What to work on | Print the entries exactly as they appear, and omit any images.

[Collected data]
══════

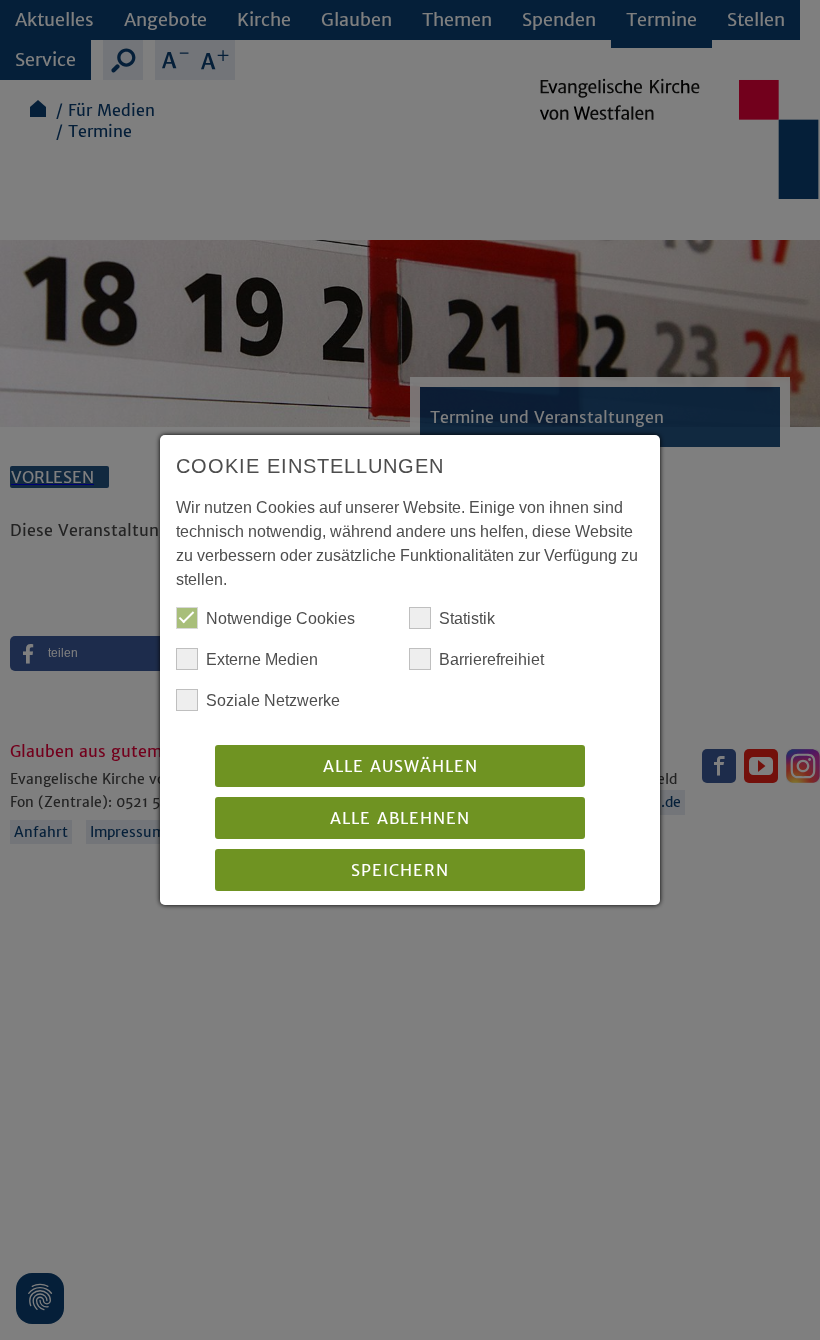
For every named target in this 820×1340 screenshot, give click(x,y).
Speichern (400, 870)
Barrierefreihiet (491, 659)
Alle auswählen (400, 766)
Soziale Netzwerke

══════

Answer box |
For every named target in this 820×1340 screenshot, give click(x,y).
Speichern (400, 870)
Barrierefreihiet (491, 659)
Alle auswählen (400, 766)
Soziale Netzwerke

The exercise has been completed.